Document and screenshot pointing entries:
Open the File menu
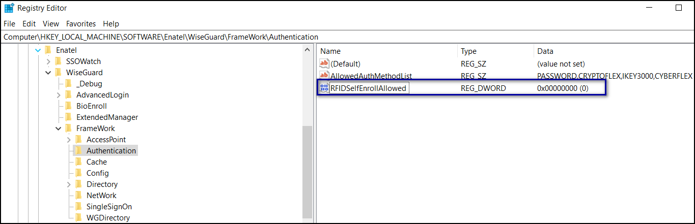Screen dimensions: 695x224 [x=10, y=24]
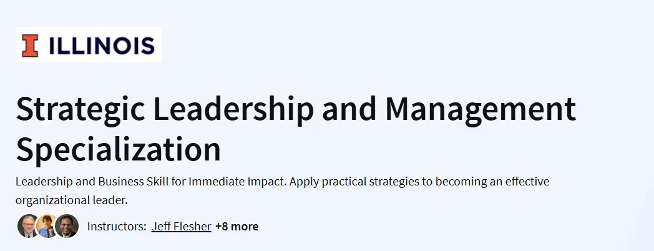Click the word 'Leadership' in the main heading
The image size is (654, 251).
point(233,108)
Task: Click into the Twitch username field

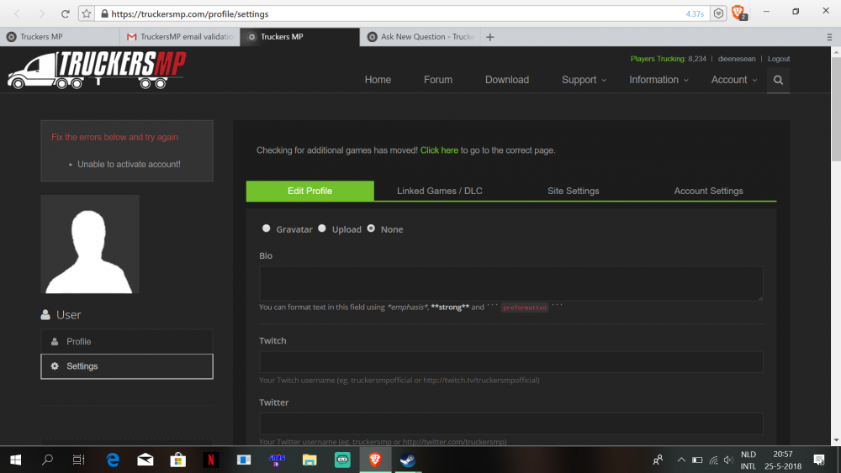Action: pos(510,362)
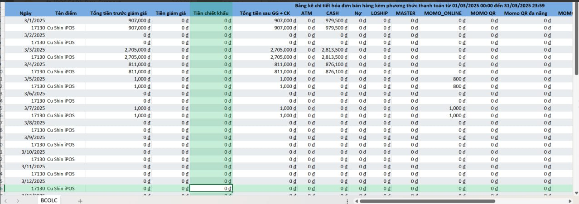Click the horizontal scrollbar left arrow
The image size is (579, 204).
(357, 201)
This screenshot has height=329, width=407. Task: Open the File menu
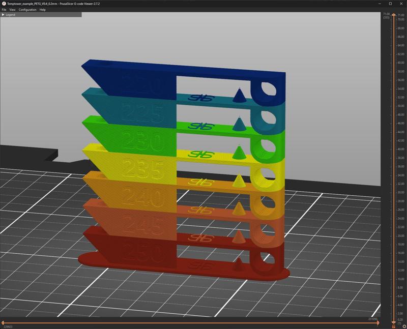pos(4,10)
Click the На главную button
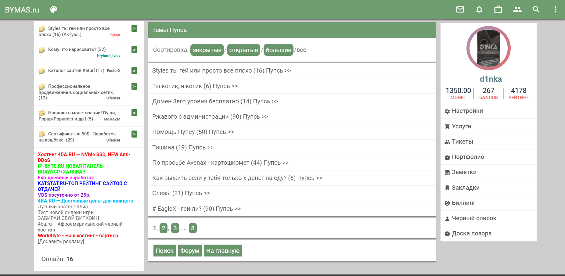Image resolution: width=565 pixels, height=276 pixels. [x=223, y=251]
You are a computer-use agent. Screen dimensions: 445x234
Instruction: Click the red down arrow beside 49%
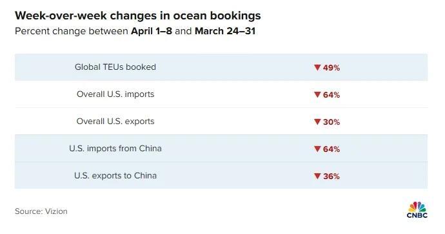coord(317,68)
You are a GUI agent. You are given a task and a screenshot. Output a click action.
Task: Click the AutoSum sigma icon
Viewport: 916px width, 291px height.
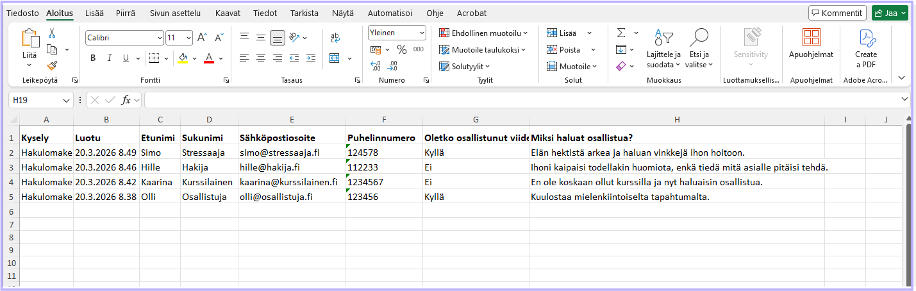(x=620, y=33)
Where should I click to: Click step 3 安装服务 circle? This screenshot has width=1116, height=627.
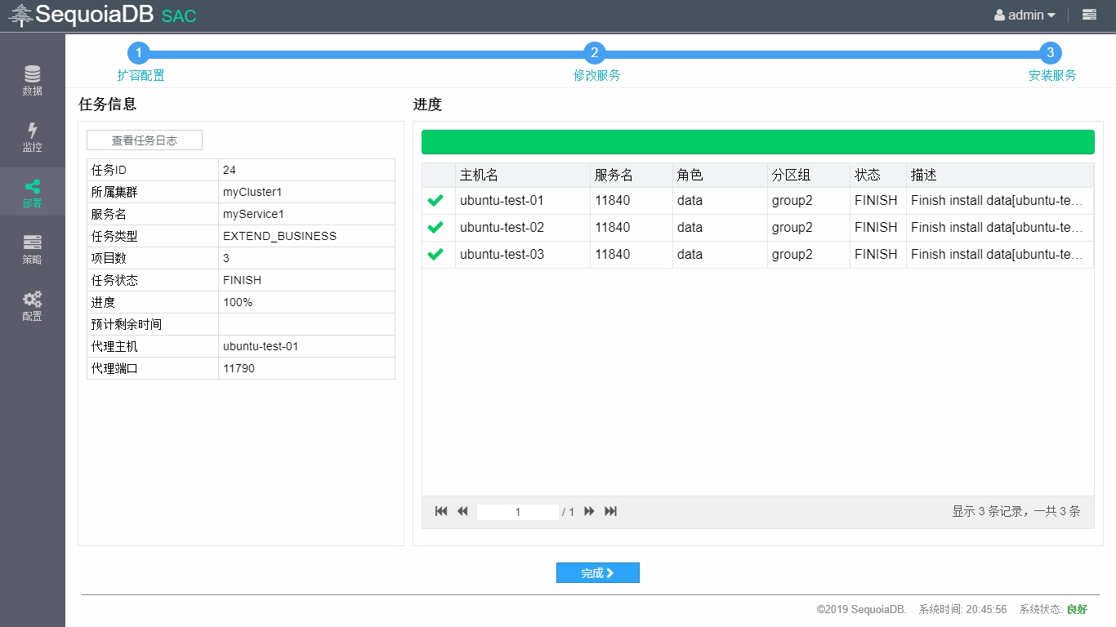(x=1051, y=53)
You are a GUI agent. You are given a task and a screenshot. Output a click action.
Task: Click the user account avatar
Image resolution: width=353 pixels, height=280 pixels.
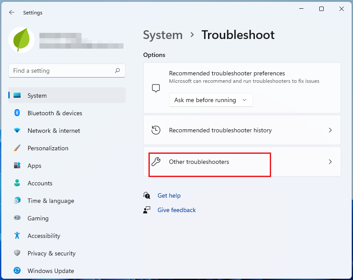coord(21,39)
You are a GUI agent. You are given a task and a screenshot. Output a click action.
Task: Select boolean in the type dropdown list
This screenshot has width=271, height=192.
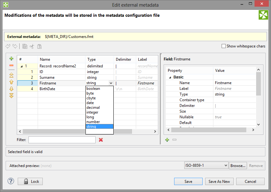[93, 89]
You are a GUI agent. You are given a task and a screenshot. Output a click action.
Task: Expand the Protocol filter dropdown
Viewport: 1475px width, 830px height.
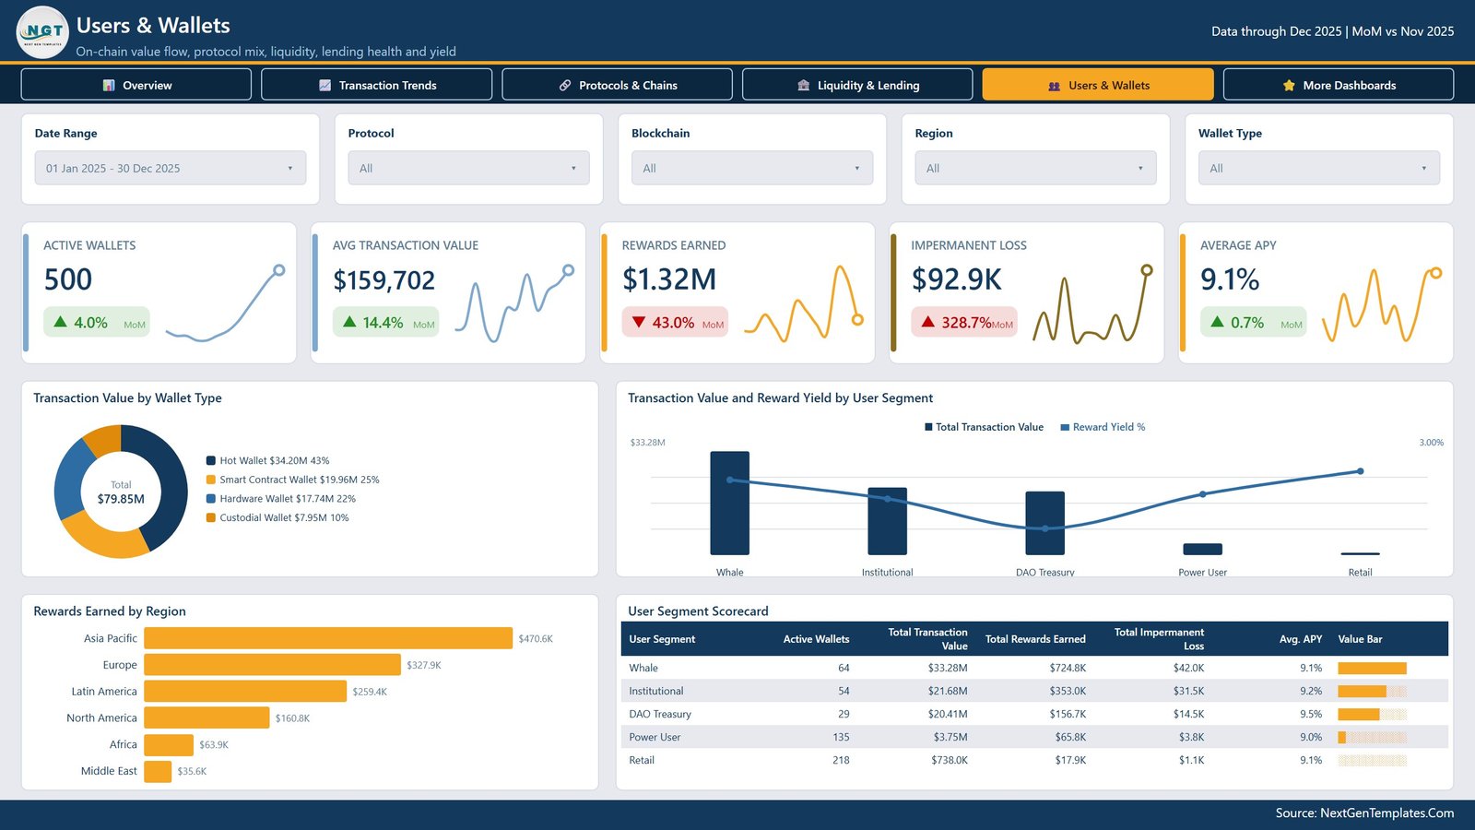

...

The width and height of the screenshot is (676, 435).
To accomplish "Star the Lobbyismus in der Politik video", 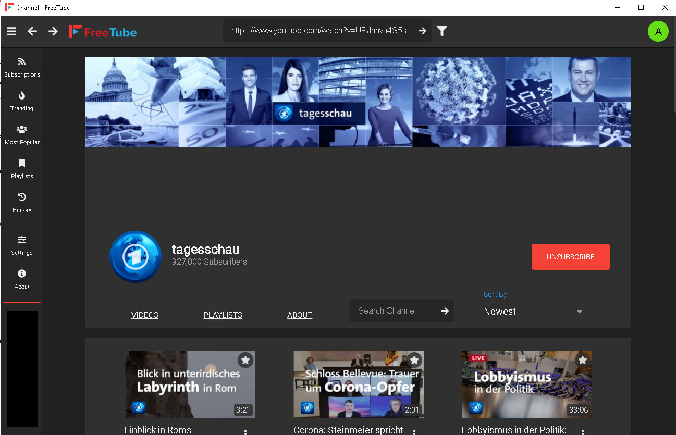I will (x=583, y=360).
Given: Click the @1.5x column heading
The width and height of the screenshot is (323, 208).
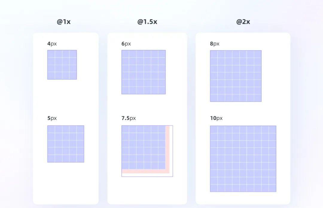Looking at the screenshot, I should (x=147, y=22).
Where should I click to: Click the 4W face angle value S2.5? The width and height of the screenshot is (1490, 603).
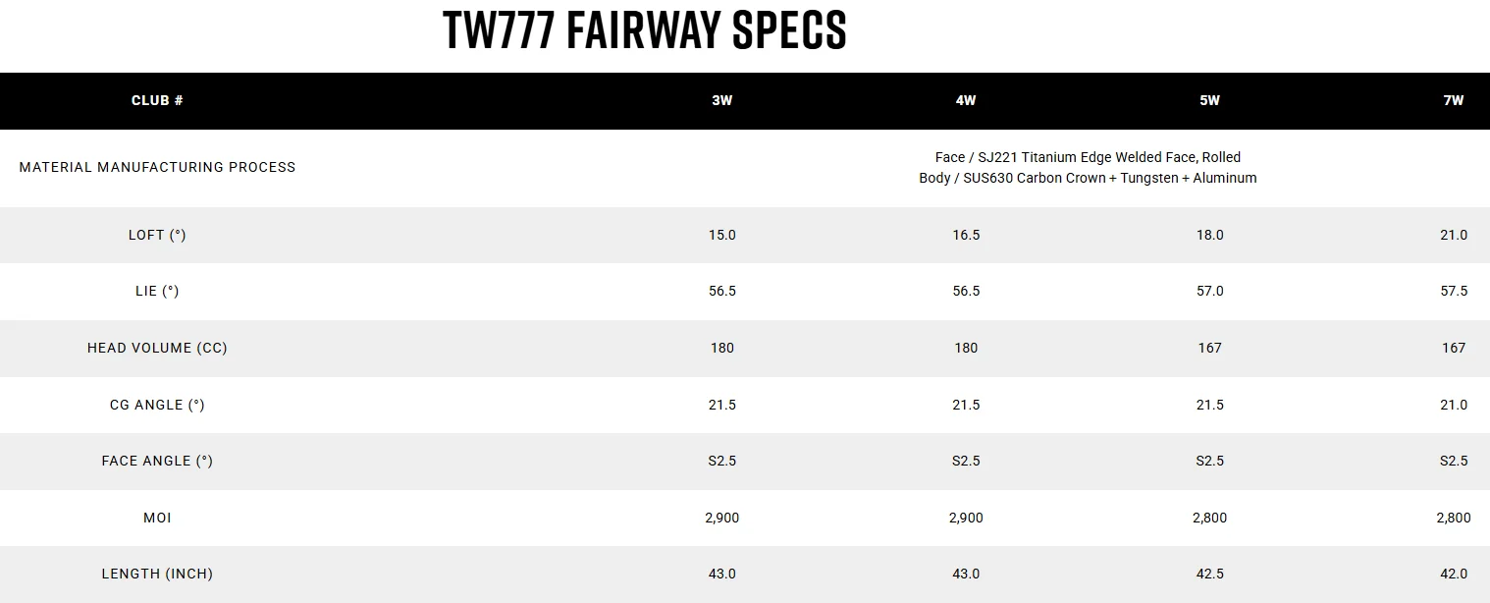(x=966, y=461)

--

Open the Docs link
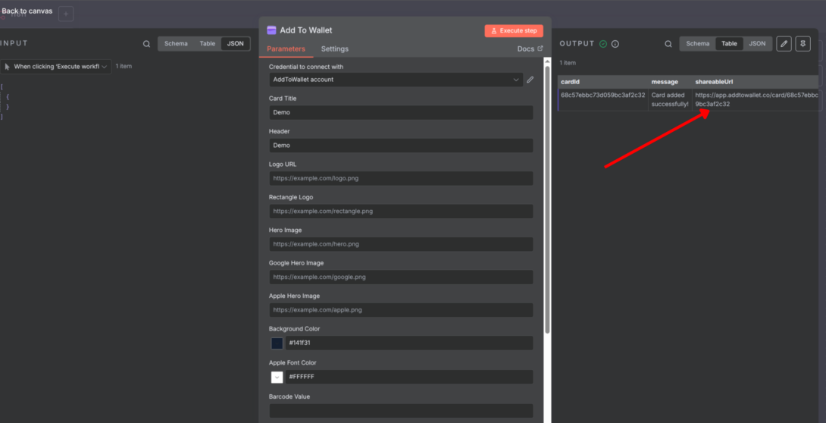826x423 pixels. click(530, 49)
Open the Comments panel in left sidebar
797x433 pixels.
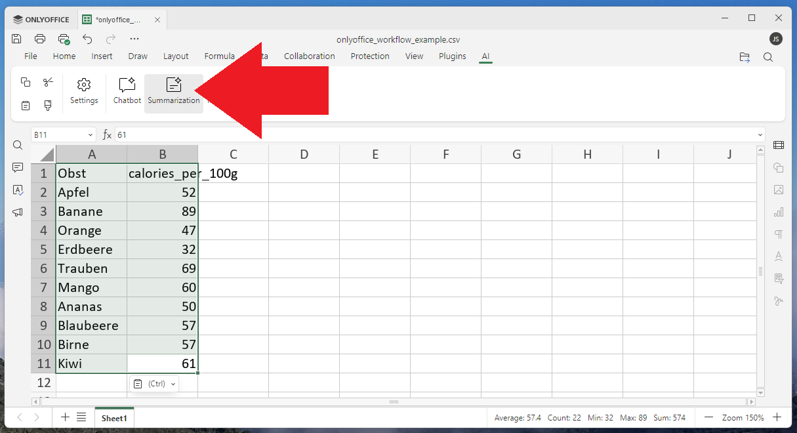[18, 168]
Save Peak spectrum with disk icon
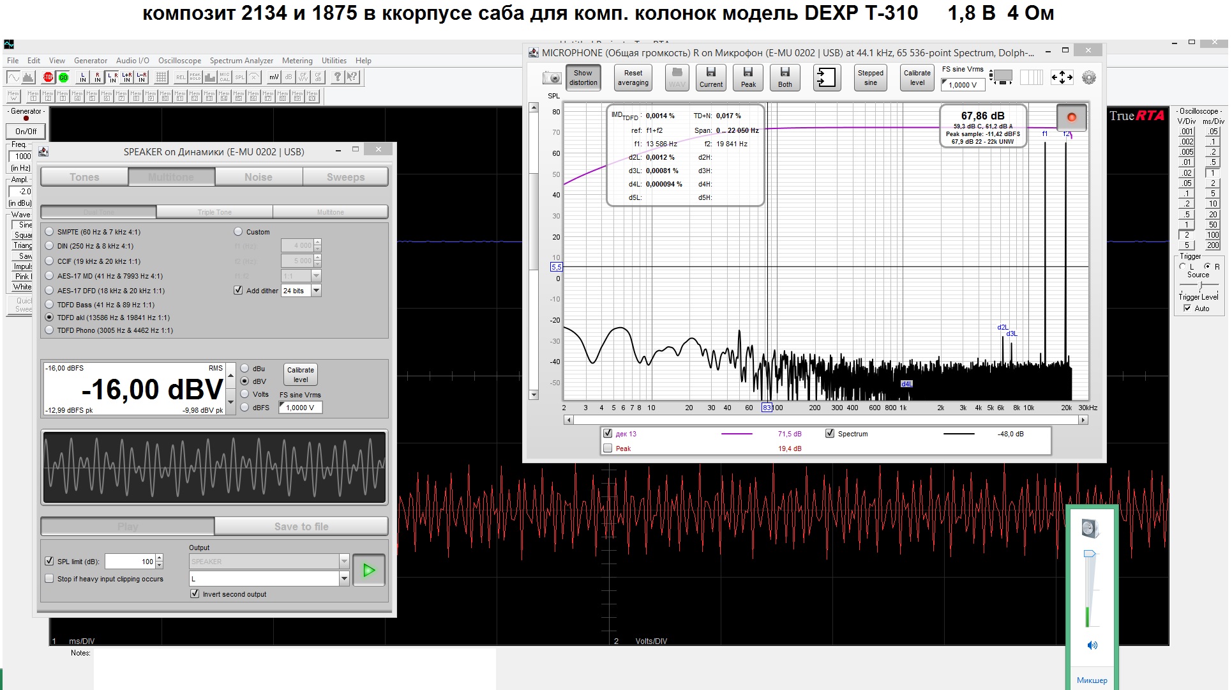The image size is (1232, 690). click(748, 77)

[To be done] Count the lines in the listing above that contain the word "icon". Reply with the number only.

[Exercise result] 2